In “Natan,” investigative documentarians David Cairns and Paul Duane provide a study of Bernard Natan, a Romanian Jew who became the head of the influential Pathé film studios, only to die forgotten during the Holocaust and almost erased from the history of French cinema. William Gazecki does a terrific job in looking at the life of the so-called “Queen of Vaudeville,” the theater, radio, and television icon Sophie Tucker, in “The Outrageous Sophie Tucker.”
Hilla Medalia opens a window into the rise and fall of Israeli film tycoon Menachem Golan and his cousin Yoram Globus, with “The Go-Go Boys: The Inside Story of Cannon Films.” German filmmaker Felix Moeller gives us a chance to take a deeper look at what remains of the 1,700 films produced in the Third Reich during World War II that are archived in “Forbidden Films.” Another documentary worth seeing is Erik Greenberg Anjou’s “The Deli Man,” about third-generation delicatessen man Ziggy Gruber. Anjou’s previous movies include “A Cantor’s Tale” and “The Klezmatics: On Holy Ground.”

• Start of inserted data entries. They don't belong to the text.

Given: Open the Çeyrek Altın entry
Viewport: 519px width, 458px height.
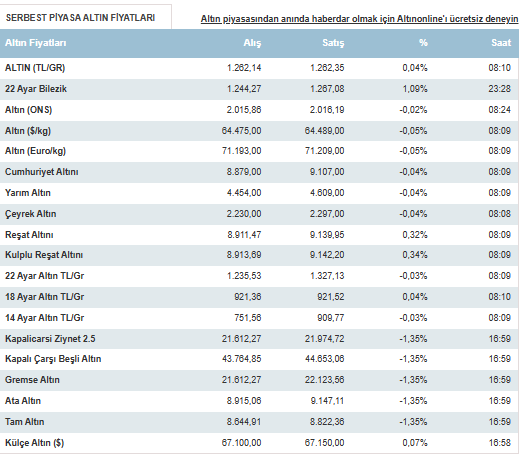Looking at the screenshot, I should 30,214.
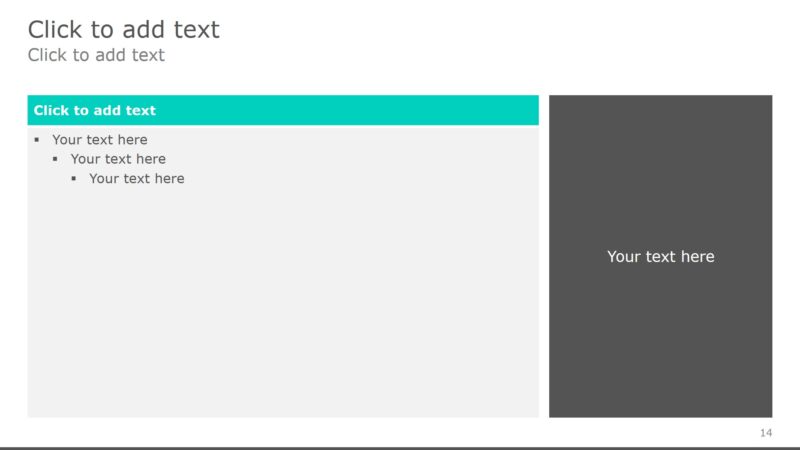This screenshot has height=450, width=800.
Task: Click the slide number 14
Action: pos(766,432)
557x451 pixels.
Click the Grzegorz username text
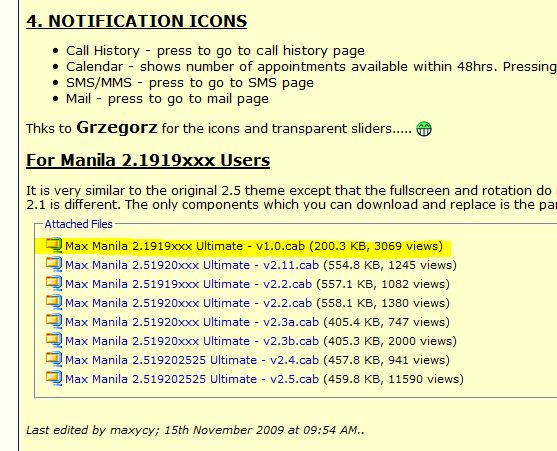117,128
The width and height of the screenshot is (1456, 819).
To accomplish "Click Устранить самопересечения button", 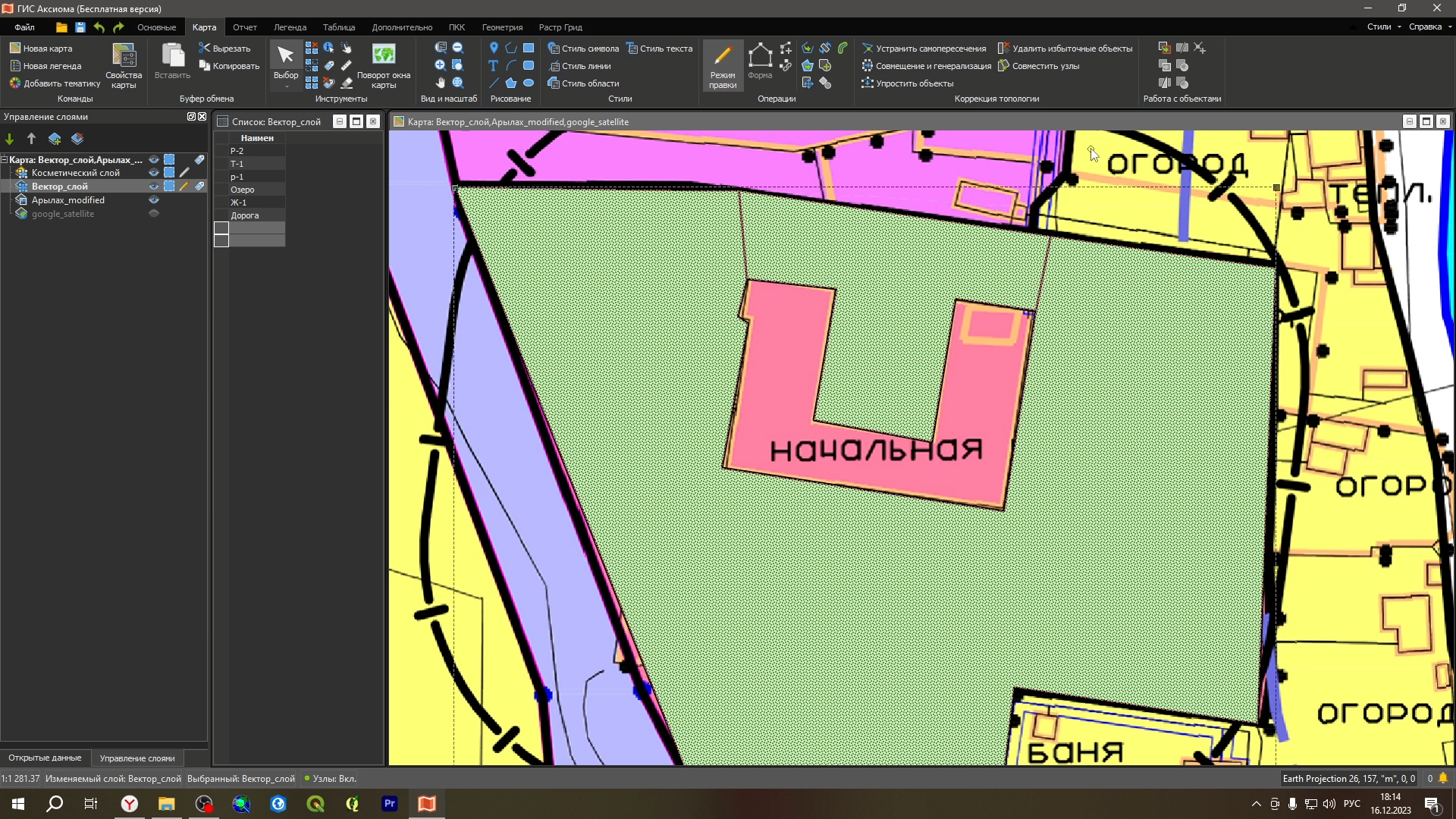I will pos(924,49).
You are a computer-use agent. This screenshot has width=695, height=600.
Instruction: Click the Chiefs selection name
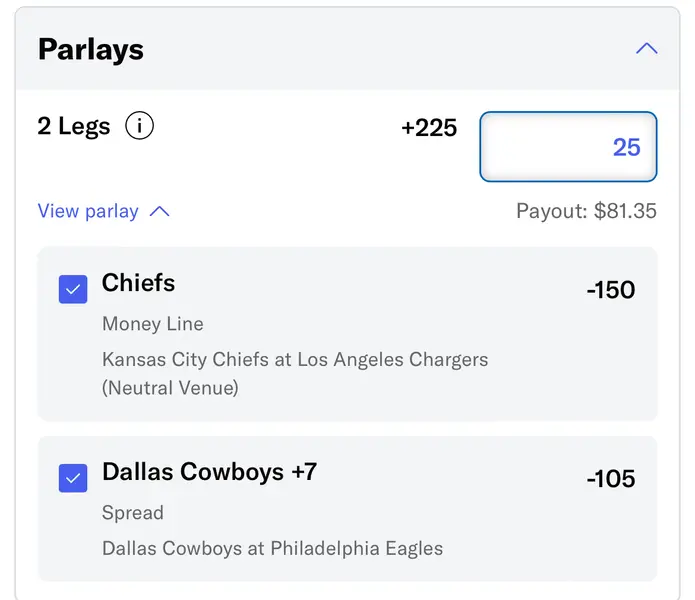point(138,283)
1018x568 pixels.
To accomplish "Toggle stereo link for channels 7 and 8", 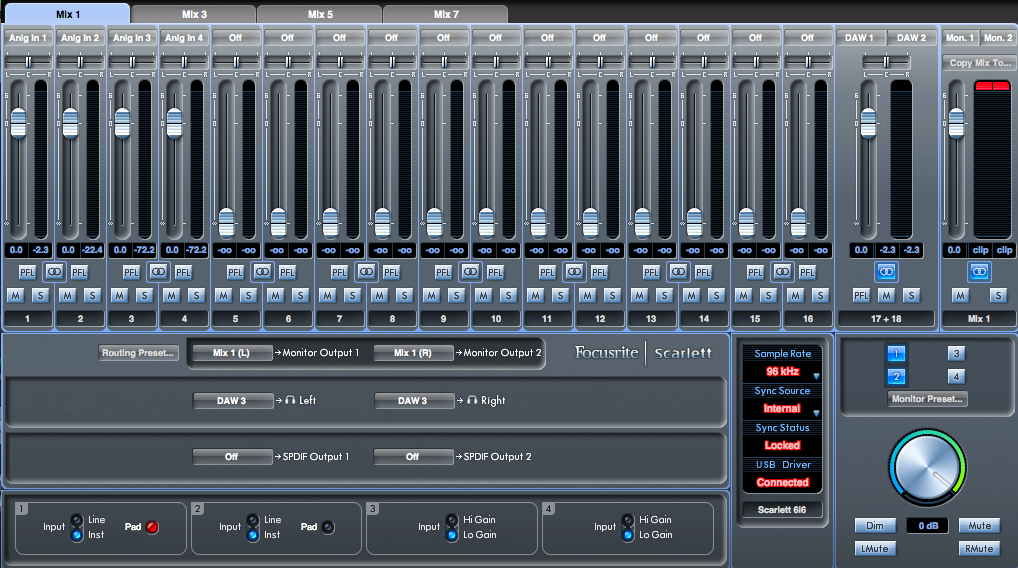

Several dramatic narrative films highlight the festival. A festival favorite, Argentine director Daniel Burman, returns with another comedy, “The Mystery of Happiness.” New Yorkers will have a chance to see Israel’s submission this year to the Oscars, “Gett: The Trial of Viviane Amsalem”; the film, which is stunning, opens theatrically on February 13 and will be reviewed then. Acclaimed Israeli film director Amos Gitai’s “Tsili” is having its U.S. premiere at the festival. I admire Gitai’s work for his creative and avant-garde use of cinema stylistics, but I’m generally not fond of his films. “Tsili,” loosely based on an Aharon Appelfeld book, looks at the life of a young Jewish woman who survives the war by hiding in a forest. Breaking new ground in his extensive use of Yiddish, Gitai gives us a film that is visually stunning, with extended scenes that have little action, few words, and not much movement. It is classic Gitai – not for everyone!
German director Michael Verhoeven’s “Let’s Go,” about the daughter of concentration camp survivors who have chosen to stay in Germany, provides a commentary on postwar Germany and German Jews’ unique relationship with the country of their birth.
“Felix and Meira” will close the festival on January 29. By director Maxime Giroux, it is about an Orthodox Jewish wife and mother, marked by an undercurrent of rebelliousness, who meets Felix, a middle-aged atheist adrift without family ties. Set in the hipster Mile End neighborhood of Montreal, the film sets its sights on the social and religious boundaries that somehow constrict Meira. Actress Hadas Yaron was Shira in the acclaimed 2012 Israeli film about the chasidic world called “Fill the Void.” There, she was a devoted sister and daughter. This time, as Meira, she wants to break free. Like filmmakers before her, including Boaz Yakin with 1998’s “A Price Above Rubies” and Adam Vardy with his “Mendy” in 2003, Giroux is finding the exotic flavor of chasidic life provides a wonderful setting for movies about forbidden love.
As always, the New York Jewish Film Festival has an excellent mix of films. The festival, which began on Wednesday, January 14, continues through Thursday, January 29. I only wish that the selection committee would have placed more truly Jewish films at Lincoln Center during the two weeks of its run.
You can but tickets online or in person at the Film Society’s Elinor Bunin Munroe Film Center and Walter Reade Theater box offices at 144 and 165 West 65th Street. For more festival information, go to www.NYJFF.org.